One of many Belarusian fighters in the so-called “Pogonya” (Pursuit) detachment, “Kim” said he was “serving now in Mariupol” and warned that the “war isn’t just for Ukraine but also for Belarus” because “our country could be next if the Russian Putinist horde isn’t stopped now.” He also said he’d been in combat against soldiers from Russia and sustained an injury.
But not everything “Kim” told Radio Liberty lines up with Protasevich’s biography: he claimed to be 22 years old, though Protasevich was only 20 at the time.
This wasn’t the only interview with “Kim.” When he spoke to the Ukrainian news outlet Focus in June 2015, he described himself as a journalist without combat experience or formal military schooling, though he said he underwent training with the Azov Battalion.
On May 26, Azov founder Andriy Biletsky stated on his Telegram channel that Protasevich never fought with the battalion:
Roman was indeed together with Azov and other military units that fought against the occupation of Ukraine, though his weapon as a journalist wasn’t an automatic rifle but the written word.
In an interview with Meduza, Protasevich’s mother Natalia also denied her son’s combat role in Ukraine, saying, “He was there as a journalist. All this [about him fighting] is a bunch of nonsense. We were already asked all these questions. He went there as a photographer and a freelance journalist.” Protasevich’s father, whose claim that his son “fought on Ukraine’s side” has been circulated widely, now says, “I don’t know myself about him fighting in the Donbas.” He also told Current Time, which conducted the initial interview in August 2020, that his words have been misinterpreted:
When there’s a battle happening and a war is going on, and they’re shooting all around you, do people just stand around? They’re participating in war, right?
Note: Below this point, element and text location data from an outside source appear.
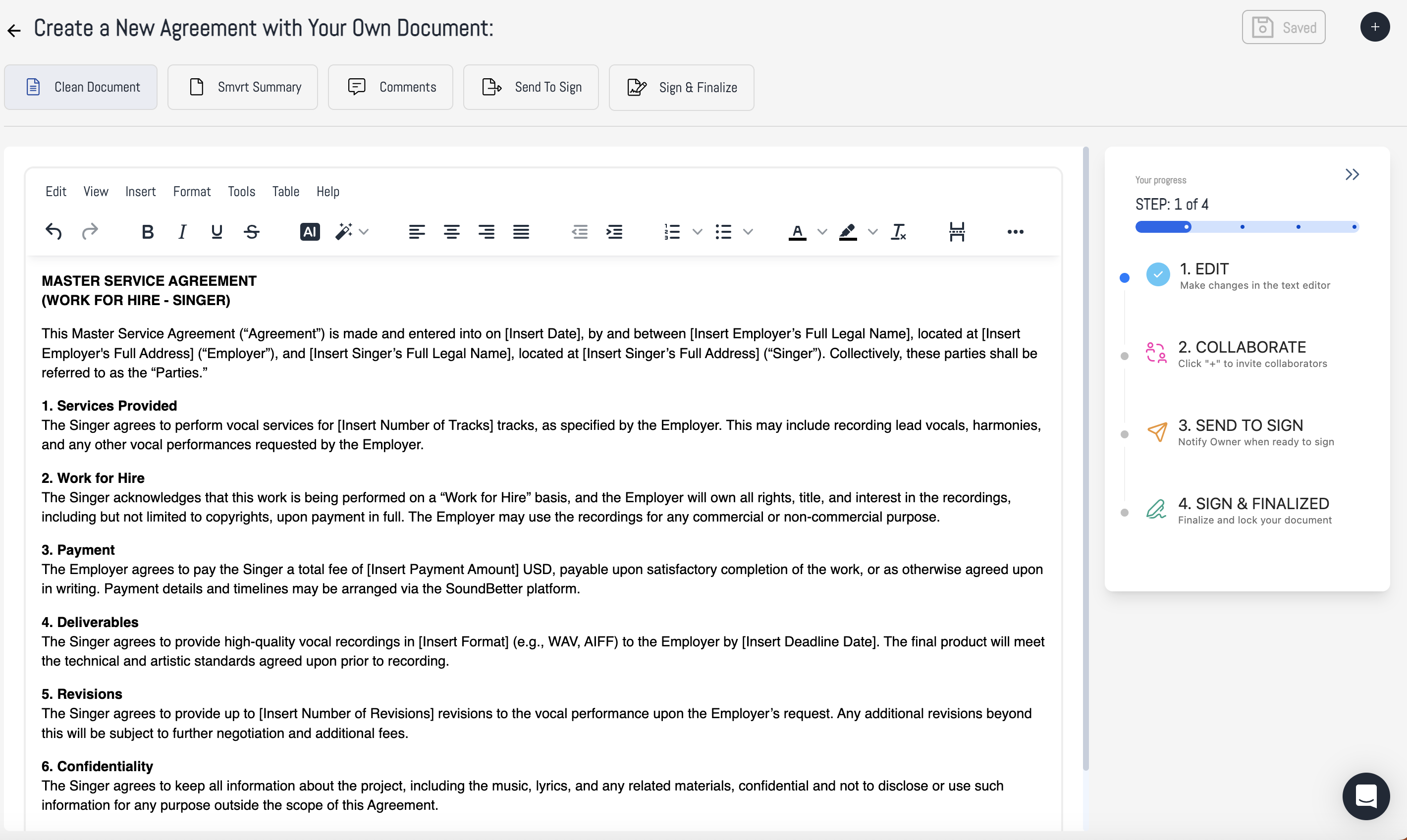This screenshot has width=1407, height=840.
Task: Clear formatting with the Tx icon
Action: pos(898,231)
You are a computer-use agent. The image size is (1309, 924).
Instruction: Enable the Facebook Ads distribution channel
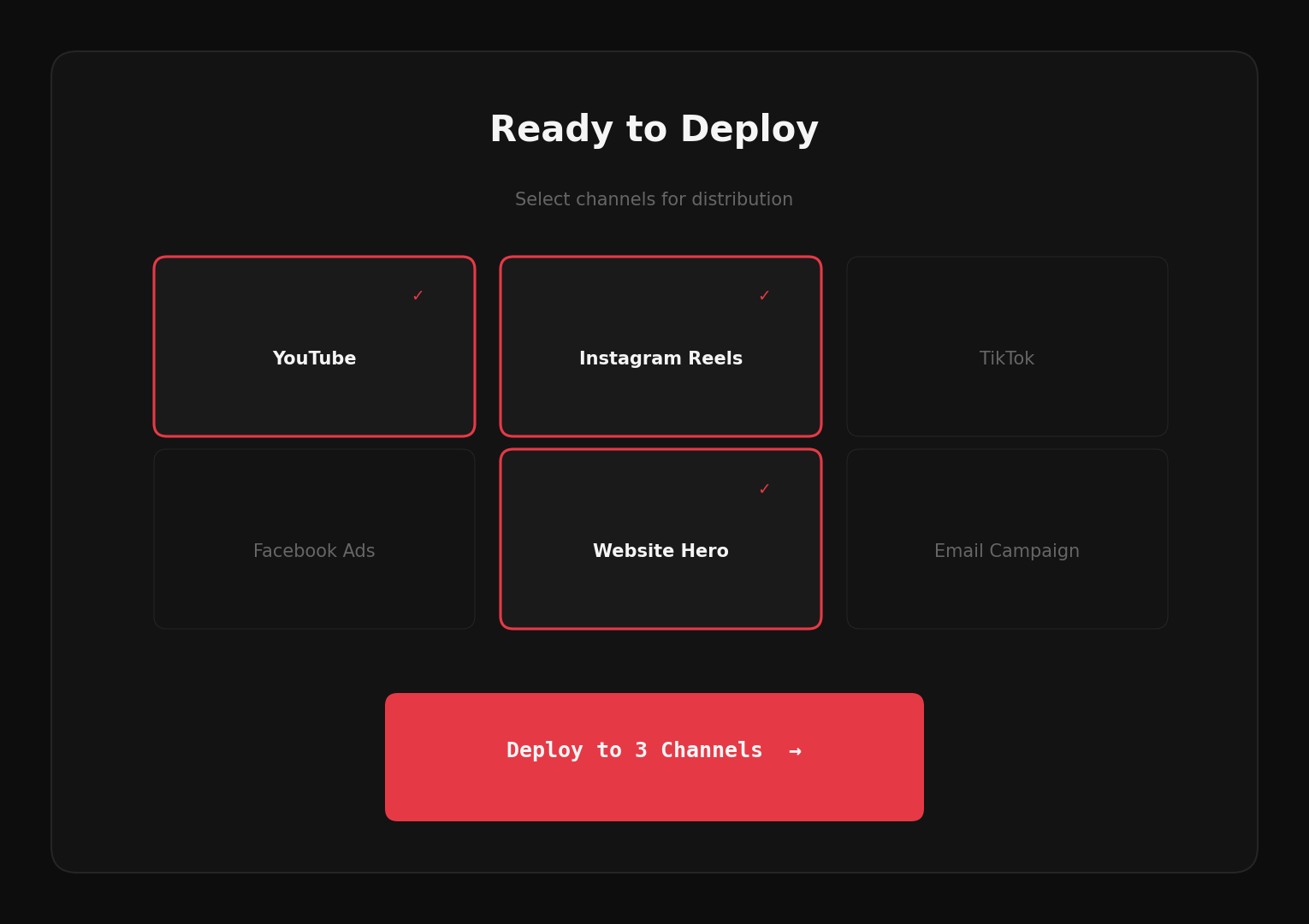pyautogui.click(x=314, y=539)
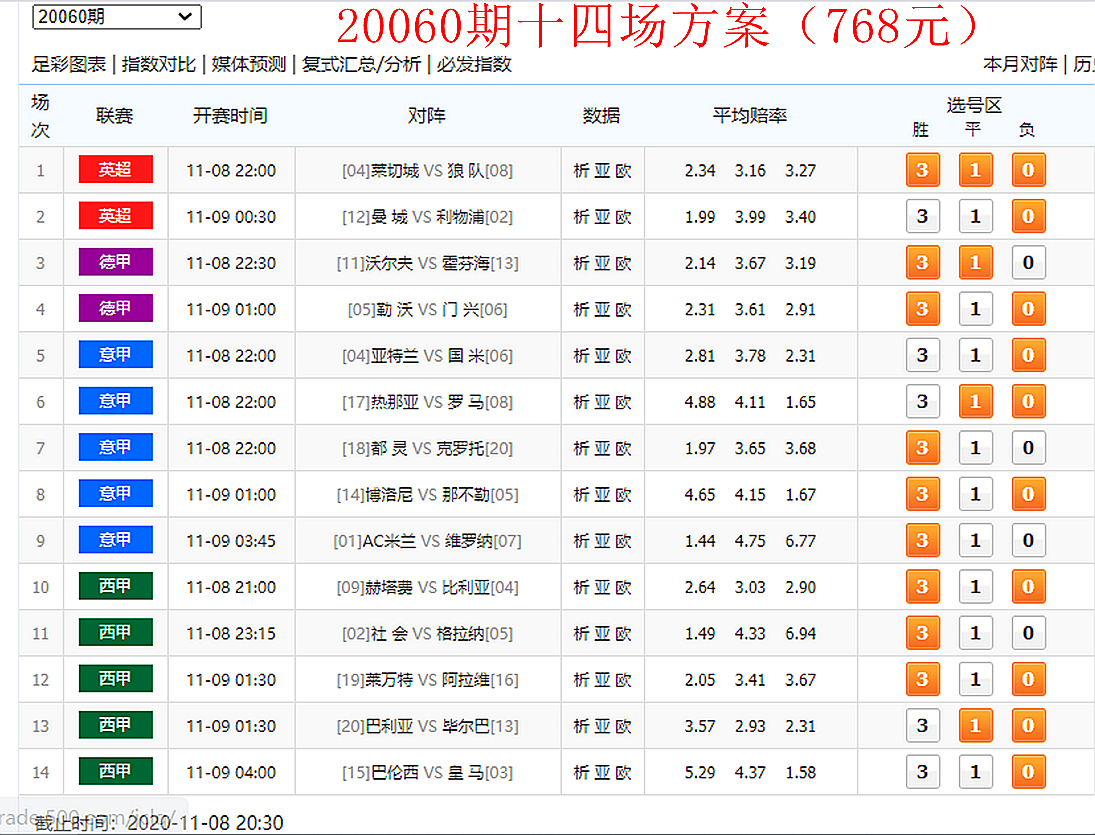
Task: Open 本月对阵 at top right
Action: (x=1019, y=65)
He was there as a journalist, as part of a camera crew.
On May 27, the independent Belarusian news outlet Nasha Niva spoke to an anonymous Azov soldier who offered a different explanation for the photographs showing an armed Protasevich in uniform:
I remember him in Urzuf [outside Mariupol, where Azov operated a training base]. He was this young guy. Biletsky didn’t trust him because he showed up and started with “So where are the other Belarusians? Let me at ’em.” People figured he was collecting information, so there was never much trust and they didn’t involve him in any operations. He did a bit of basic training, took some selfies with a weapon at the shooting range, and probably realized that he wouldn’t be joining the team, so he left. Did he fight? If so, I don’t think it was with Azov.
So what’s all this mean?
The debate about Roman Protasevich’s alleged combat experience in Ukraine with the Azov Battalion adds little to the Belarusian authorities’ felony allegations against him. KGB Chairman Ivan Tertel hasn’t even tried to explain how Protasevich’s arrest in Minsk relates to anything that happened in the Donbas, except to say that Protasevich “actively used” his fighting experience after returning to Belarus. The only example he’s offered, however, is that the journalist “is the head of one of the online channels we’ve legally designated as extremist.”
Back in 2014, however, Tertel’s predecessor Valery Vakulchik declared that any Belarusian national who fought on either side in the war in eastern Ukraine could face criminal prosecution back home for illegal mercenary activity. In 2017, a court in Gomel handed down the first of these convictions, sentencing Vitaly Kotlobay to two years in prison for fighting with the self-declared Luhansk People's Republic. According to an investigation published in February 2018 by the Polish television network Belsat TV, roughly 1,000 Belarusian nationals fought in Ukraine.